The question that follows is:-
would it be better to minimise offset at completely cold and let the DC servo zero out the warm up offset?
or
set the warmed up offset to zero and hope that the first turn on offset is low enough and short enough to be tolerable.

I prefer the first alternative.
But, what if one switches on a pre-warmed amplifier?

Hi Andrew,

I definitely prefer the first alternative, too, since the initial DC offsets would seem to be the worst problem (and especially if considering a cascaded system of servo'd amplifiers), because the servo feedback loop's integrator and filter(s) need significant time to acquire the DC offset level.

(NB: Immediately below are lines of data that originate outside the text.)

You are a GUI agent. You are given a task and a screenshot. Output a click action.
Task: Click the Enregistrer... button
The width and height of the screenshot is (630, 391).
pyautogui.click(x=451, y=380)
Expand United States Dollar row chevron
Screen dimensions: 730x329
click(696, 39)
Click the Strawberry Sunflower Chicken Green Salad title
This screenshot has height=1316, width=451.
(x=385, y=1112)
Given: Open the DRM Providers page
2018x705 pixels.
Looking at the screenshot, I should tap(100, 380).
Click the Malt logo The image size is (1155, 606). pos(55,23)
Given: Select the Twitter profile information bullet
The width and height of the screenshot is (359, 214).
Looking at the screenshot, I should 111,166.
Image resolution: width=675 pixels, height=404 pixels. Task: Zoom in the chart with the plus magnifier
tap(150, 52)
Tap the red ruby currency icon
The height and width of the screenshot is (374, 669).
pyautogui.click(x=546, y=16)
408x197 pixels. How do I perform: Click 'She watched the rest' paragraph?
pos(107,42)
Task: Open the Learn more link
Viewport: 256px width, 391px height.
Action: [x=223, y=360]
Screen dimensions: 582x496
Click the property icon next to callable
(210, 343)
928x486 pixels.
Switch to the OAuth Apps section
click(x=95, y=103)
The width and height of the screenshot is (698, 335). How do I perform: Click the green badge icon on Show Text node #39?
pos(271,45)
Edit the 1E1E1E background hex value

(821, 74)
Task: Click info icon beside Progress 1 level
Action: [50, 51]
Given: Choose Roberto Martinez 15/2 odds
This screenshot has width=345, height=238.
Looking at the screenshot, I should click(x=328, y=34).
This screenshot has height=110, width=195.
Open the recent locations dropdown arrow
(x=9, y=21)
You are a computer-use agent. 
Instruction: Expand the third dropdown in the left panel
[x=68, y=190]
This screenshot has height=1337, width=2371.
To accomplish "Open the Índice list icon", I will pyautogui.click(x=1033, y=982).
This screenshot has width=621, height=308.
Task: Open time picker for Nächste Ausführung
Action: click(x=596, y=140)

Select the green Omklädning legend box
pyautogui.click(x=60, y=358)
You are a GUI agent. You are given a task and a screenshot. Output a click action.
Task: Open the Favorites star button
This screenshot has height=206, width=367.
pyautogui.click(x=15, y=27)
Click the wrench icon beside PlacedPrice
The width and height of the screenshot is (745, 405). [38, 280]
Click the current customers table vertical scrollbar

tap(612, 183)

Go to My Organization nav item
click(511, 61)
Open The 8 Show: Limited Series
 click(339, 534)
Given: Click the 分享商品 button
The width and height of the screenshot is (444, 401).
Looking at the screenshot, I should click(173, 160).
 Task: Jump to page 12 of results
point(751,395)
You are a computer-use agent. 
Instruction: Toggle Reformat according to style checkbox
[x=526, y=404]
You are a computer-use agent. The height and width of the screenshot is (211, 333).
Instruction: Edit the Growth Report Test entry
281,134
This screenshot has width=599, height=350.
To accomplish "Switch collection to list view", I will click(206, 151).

Whether or not it might then be a problem, when switching-on an already-warm amplifier which had its DC offsets optimized for cold-start conditions, would depend on the magnitude of the difference between the warm offset and the cold offset. I don't have a good intuitive feel for whether the difference might be significant. But, assuming that it might be, at least in some cases, the only solution I can think of, offhand, would be to use temperature-compensation circuit techniques to make the cold and warm offsets be about the same. A single tiny thermistor, and maybe an additional resistor or two, should be all that is needed, per channel. And there are probably other good or better ways of doing it.

----

I USED TO "sort-of dislike" the idea of having to try to use a thermistor network to temperature-compensate a circuit.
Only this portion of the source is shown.